**What you have to do**
Rewrite the entries in the stretch from the line containing "You are a computer-use agent." through the line containing "Open Nginx ML Remote IP Count Explorer", changing "notebook" to "document" and keeping everything else the same, and omit the pictures.

**Data section**

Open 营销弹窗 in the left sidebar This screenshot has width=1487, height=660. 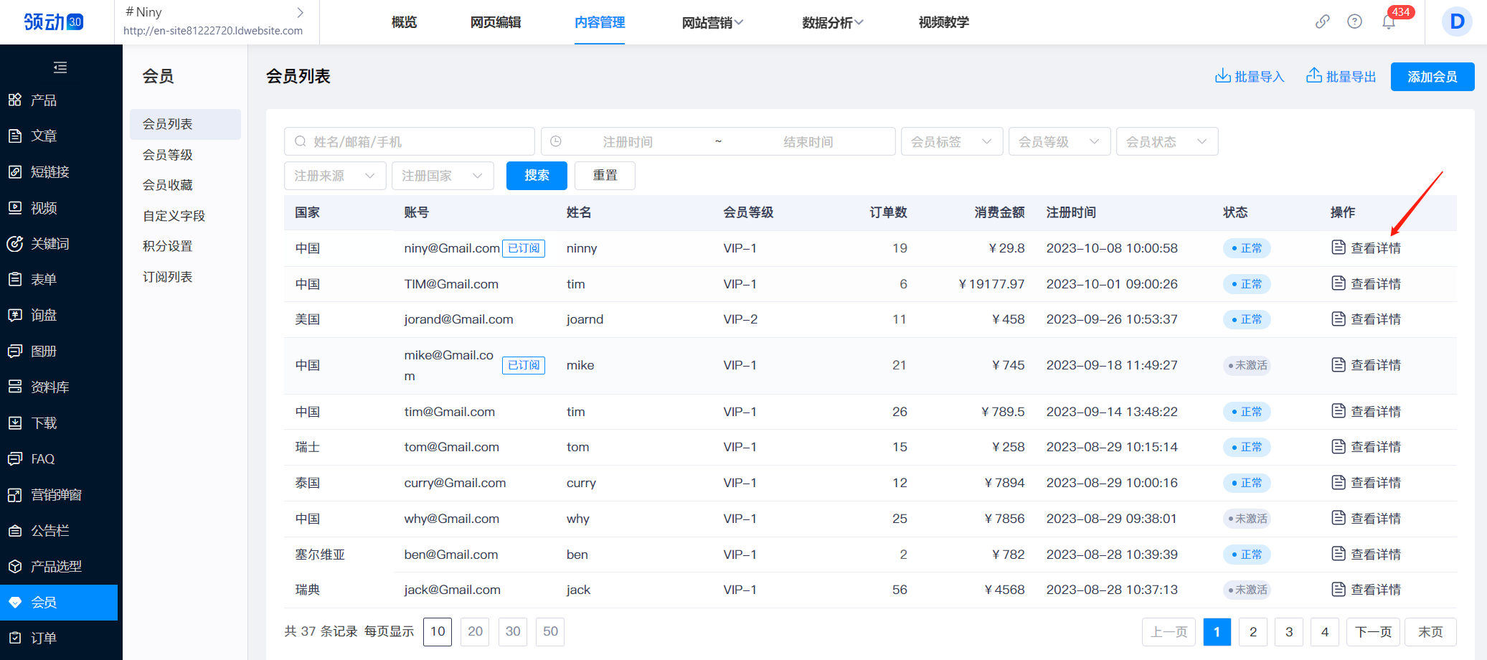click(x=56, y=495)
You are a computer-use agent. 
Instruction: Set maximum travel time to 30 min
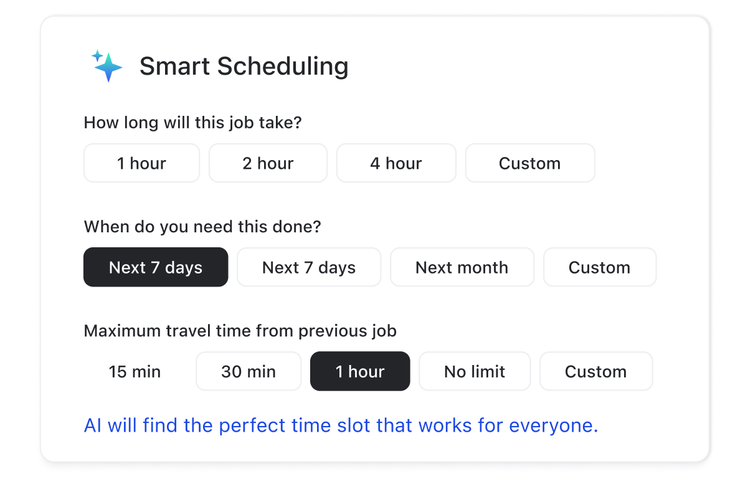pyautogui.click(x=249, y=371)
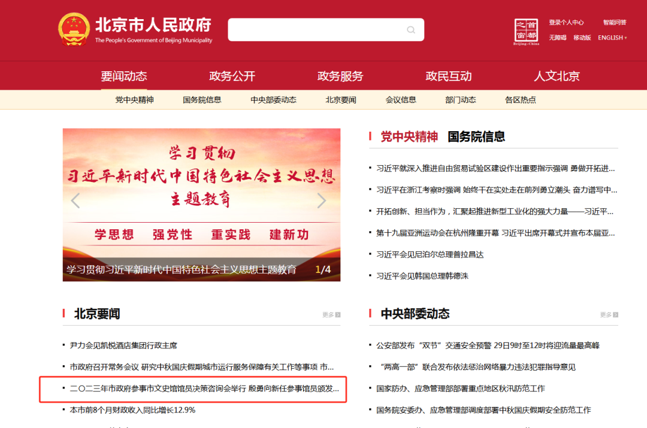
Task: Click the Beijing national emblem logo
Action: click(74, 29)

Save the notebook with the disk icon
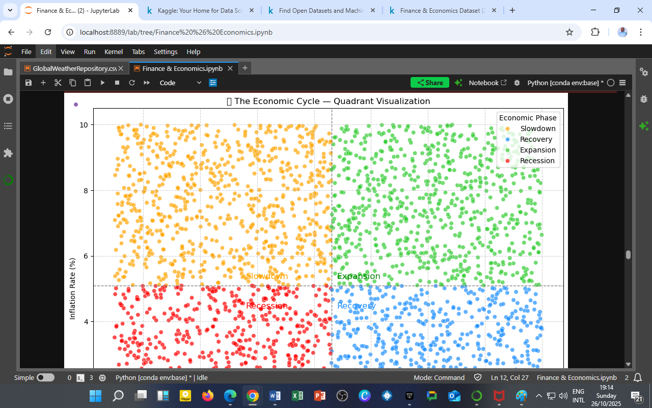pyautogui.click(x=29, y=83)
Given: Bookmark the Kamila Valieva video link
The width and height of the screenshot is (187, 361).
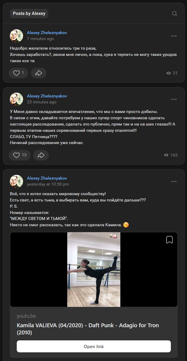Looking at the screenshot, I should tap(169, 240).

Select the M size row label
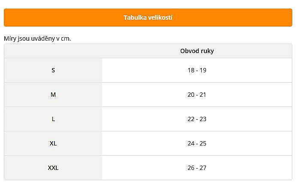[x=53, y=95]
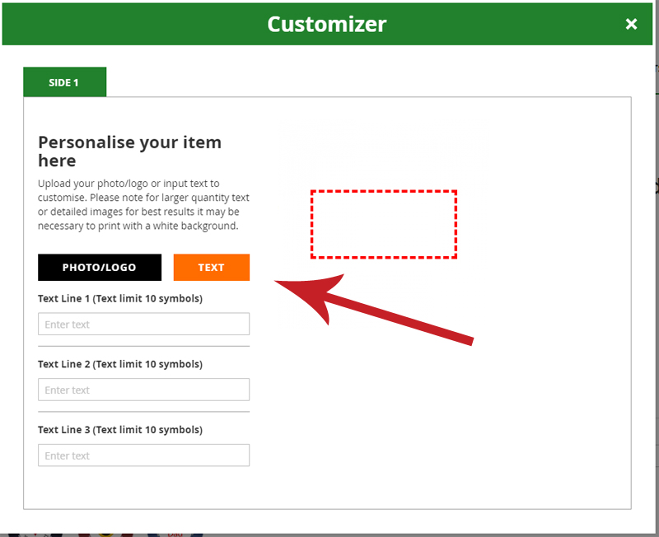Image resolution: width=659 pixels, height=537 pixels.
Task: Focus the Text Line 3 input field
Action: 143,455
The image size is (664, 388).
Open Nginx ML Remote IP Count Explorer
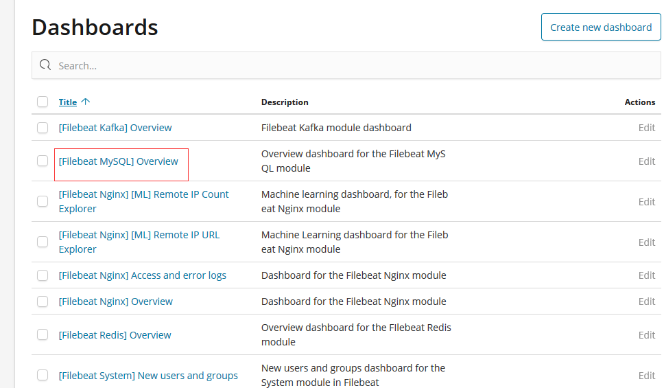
==
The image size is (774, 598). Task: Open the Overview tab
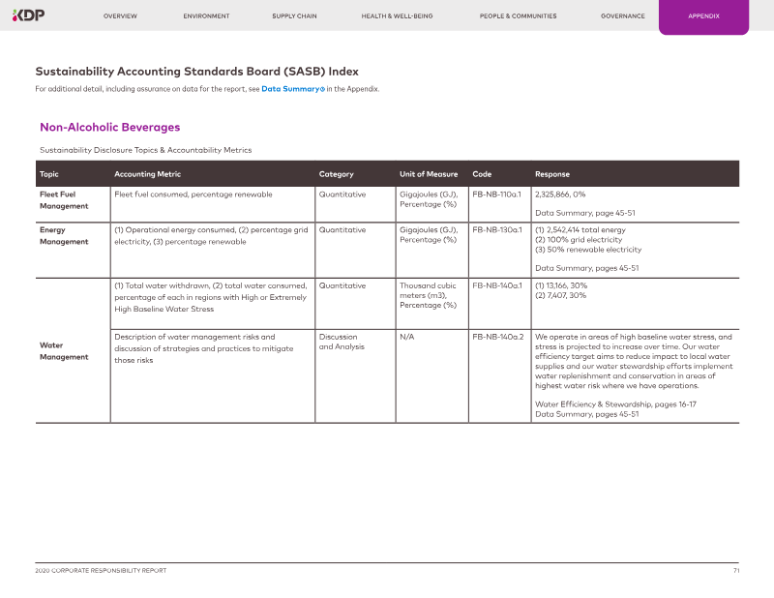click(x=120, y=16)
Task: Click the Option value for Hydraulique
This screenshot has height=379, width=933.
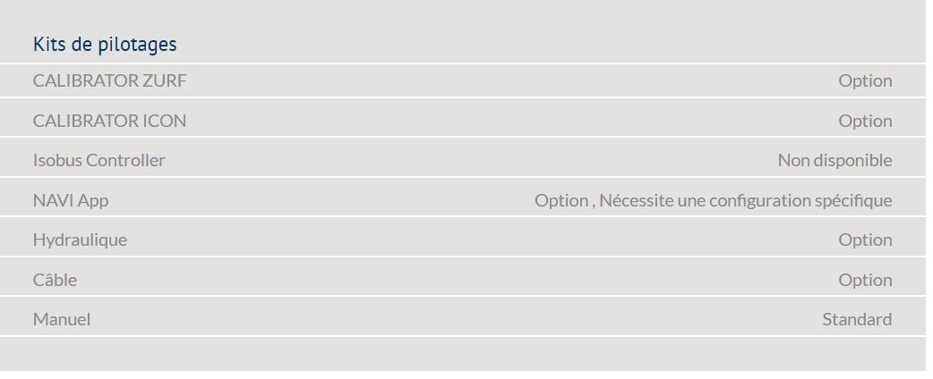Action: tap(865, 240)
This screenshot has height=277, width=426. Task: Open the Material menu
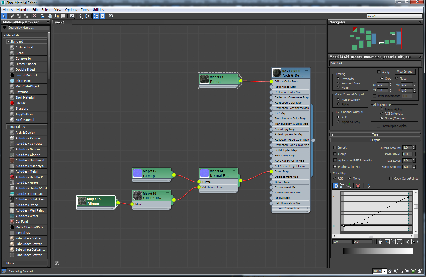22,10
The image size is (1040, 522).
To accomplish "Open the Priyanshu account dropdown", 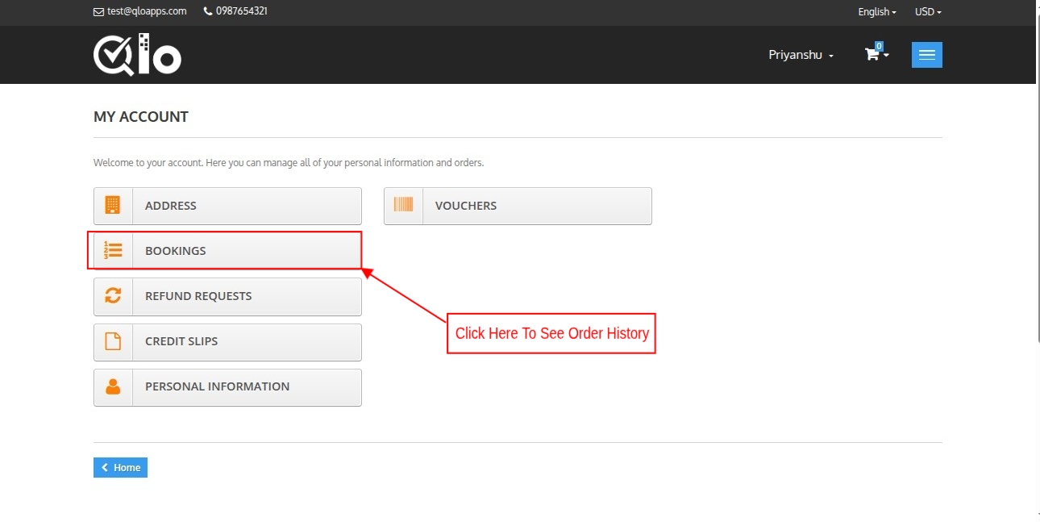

**Output for this task**
You are a computer-use agent. 
Instruction: Set maximum travel time to 30 min
pyautogui.click(x=249, y=371)
Task: Click the Beijing national emblem logo
Action: click(74, 29)

Save the document with the disk icon
pyautogui.click(x=29, y=83)
Given: Bookmark the Kamila Valieva video link
The width and height of the screenshot is (187, 361).
Looking at the screenshot, I should tap(169, 240).

Select the M size row label
[x=53, y=95]
Image resolution: width=659 pixels, height=537 pixels.
Task: Focus the Text Line 3 input field
Action: 143,455
The image size is (664, 388).
Open Nginx ML Remote IP Count Explorer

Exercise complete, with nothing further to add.